I stepped back up to the plate and tried to arrange metric regularity in my line: "Gentlemen, there's debriefing right down the road."

Director removed her pince nez and massaged her eyebrows wearily. "Why do I feel," she asked quietly, "like you're counting your lines?"

"Sixteen words; 78 letters. Come on, I can totally play the Ultra Hunk."

"What if I throw in a six pack? Would that be enough to get you back on track?"

I frowned, insulted. Who the hell did she think she was, thinking she could buy me off so cheap?

"I'll let you drink it opening night."

Oh. In that case...

We finished ten minutes later. I am now an Employed Stage Performer. And with that six pack on the way, I'll be a Functioning Alcoholic Stage Performer.

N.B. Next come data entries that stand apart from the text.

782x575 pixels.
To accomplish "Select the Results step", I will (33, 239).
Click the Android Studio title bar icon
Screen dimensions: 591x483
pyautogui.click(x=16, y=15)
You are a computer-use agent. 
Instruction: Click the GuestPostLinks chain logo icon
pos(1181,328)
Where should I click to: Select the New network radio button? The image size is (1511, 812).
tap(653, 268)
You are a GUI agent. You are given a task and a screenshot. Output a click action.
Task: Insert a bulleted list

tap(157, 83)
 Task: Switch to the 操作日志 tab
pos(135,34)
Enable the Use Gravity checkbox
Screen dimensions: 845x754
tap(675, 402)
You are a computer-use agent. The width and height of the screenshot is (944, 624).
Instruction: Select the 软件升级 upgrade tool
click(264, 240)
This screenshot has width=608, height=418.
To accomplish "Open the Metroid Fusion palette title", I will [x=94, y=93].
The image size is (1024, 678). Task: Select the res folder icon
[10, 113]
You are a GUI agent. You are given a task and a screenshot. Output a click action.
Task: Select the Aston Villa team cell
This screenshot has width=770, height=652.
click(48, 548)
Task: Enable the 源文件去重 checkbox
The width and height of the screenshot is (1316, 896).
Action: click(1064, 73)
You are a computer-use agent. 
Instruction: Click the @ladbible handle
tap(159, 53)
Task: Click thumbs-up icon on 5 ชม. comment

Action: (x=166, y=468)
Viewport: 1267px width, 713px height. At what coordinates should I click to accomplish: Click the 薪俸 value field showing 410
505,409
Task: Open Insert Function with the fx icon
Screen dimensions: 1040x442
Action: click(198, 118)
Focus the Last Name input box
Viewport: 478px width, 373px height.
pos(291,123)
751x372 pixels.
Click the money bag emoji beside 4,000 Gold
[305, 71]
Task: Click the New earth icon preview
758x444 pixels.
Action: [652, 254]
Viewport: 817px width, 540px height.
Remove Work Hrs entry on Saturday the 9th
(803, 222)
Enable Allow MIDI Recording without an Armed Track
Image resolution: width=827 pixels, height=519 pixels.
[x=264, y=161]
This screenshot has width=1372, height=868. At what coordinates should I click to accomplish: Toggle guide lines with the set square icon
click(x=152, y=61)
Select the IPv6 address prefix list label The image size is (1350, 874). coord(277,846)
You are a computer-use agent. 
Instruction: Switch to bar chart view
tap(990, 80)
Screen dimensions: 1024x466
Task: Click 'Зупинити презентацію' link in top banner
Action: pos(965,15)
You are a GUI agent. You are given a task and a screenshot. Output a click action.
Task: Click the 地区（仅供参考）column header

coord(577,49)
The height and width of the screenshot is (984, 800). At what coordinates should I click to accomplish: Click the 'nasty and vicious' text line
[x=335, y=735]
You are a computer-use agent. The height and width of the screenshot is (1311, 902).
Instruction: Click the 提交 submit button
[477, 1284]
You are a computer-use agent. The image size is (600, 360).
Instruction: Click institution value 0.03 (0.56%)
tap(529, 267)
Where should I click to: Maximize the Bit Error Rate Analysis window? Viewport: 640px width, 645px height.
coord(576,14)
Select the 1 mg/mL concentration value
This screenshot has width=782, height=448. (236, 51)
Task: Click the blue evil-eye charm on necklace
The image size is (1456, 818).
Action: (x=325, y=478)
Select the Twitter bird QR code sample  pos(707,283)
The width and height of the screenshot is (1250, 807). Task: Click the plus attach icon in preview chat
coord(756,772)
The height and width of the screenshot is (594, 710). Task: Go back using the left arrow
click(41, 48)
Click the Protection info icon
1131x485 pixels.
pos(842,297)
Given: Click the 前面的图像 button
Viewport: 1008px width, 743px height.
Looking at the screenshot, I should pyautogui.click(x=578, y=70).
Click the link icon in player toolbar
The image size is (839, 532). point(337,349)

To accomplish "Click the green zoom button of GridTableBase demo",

Steppenwolf entourage, eat your collective hearts out.

Of course, next step is memorizing those lines. But first things first.

Thursday, December 01, 2005

Play Practice: Day 1

Back in 1986 or so, I was in a musical called "Off the Wall." Or "Up the Wall" or "On the Wall" or some damn thing, I really don't remember. It was a conglomerate of skits and songs designed to clue the modern audience into the perils and perks of being a young adult in the eighties. The extent of my involvement, to be honest, went little farther than background chorus and two lines:
"But really, what's with kids today?"
and
"I think I hear him coming!"
Who he was, I have no idea any more. I don't think I ever did. Actually, I have no idea what the play was about. I spent most of the time staring out the window and daydreaming about being Batman.

I went to my first chorus practice in almost twenty years tonight, with many more to come. We're doing a production of a musical where both faculty and students get to match vocal and acting talents in an effort to draw butts into the seats and raise money for charity. At least, that's what Jenny told me--it could be very well that she was lying and just wanted to get me in the chorus to make a jerk of myself.

I can't speak for the wide suburban audience we're currently pandering to, but I know of at least three friends and a few family members who will show up just to ensure themselves that I wasn't feeding them a load of shit about not being able to make the bar that night. "Nope, going to be busy singing 'She's Gonna Be the Bride'" must not have sounded like a realistic excuse. Go figure.

I'm not going to mention the title of the production--figure it out yourself--except to mention that my character is "The Colonel." With speaking parts. So I expect that will be my new cool nickname, replacing the embarassing "Puddles" nickname that's haunted me since summer camp, seventh grade.

Side note: Mick is married. Just found out. God help us all.